電子メールは、すぐに破棄できるものではありません。電子メールの保管に関する法規制が厳しくなり、訴訟好きと言える現代において、電子メールのアーカイブには簡単にアクセスできる必要があります。一元管理されている電子メール サーバーとリポジトリを保有している組織もあれば、そのような設備がない組織もあります。

また、すべての組織が、法的なリスクとハードウェア/ソフトウェアのリスクを回避するための障害回復やアーカイブの手続きを確立しているわけではありません。サードパーティがホストしているメールを使用している場合、必要なときに必ずデータにアクセスできる確信は持てますか。

Software GmbH が提供している MailStore Server は、電子メールのセキュリティと可用性を長期に渡って確保するのに役立ちます。これは、基本的なサーバー/クライアント構成で設計された、メールのアーカイブを一元管理するアプリケーションで、複数のユーザーに対応しています。
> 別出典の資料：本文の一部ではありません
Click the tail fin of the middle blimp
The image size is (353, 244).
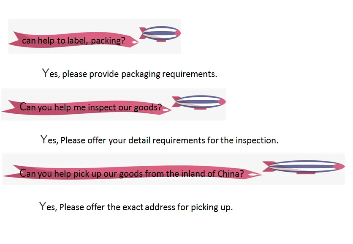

また、エンド ユーザーのメール アーカイブのリポジトリとして使用することもできます。サーバー コンポーネントは、MailStore Server の Base Configuration (基本構成) のインターフェイスから制御および構成可能な Windows サービスとして実行されます。

MailStore Server では、サービスを開始、停止、または再開したり、MailStore に関連のあるイベントのログを確認したり、アプリケーションのさまざまな構成オプションを設定したりすることができます。たとえば、マスター データベースとアプリケーションの設定を保存するディレクトリを設定できます。また、IP アドレスとポート、HTTPS 接続を要求するかどうか、(アプリケーションで生成される既定の証明書以外の証明書を使用する場合は) サーバーでトラフィックの暗号化に使用する SSL 証明書を設定することもできます。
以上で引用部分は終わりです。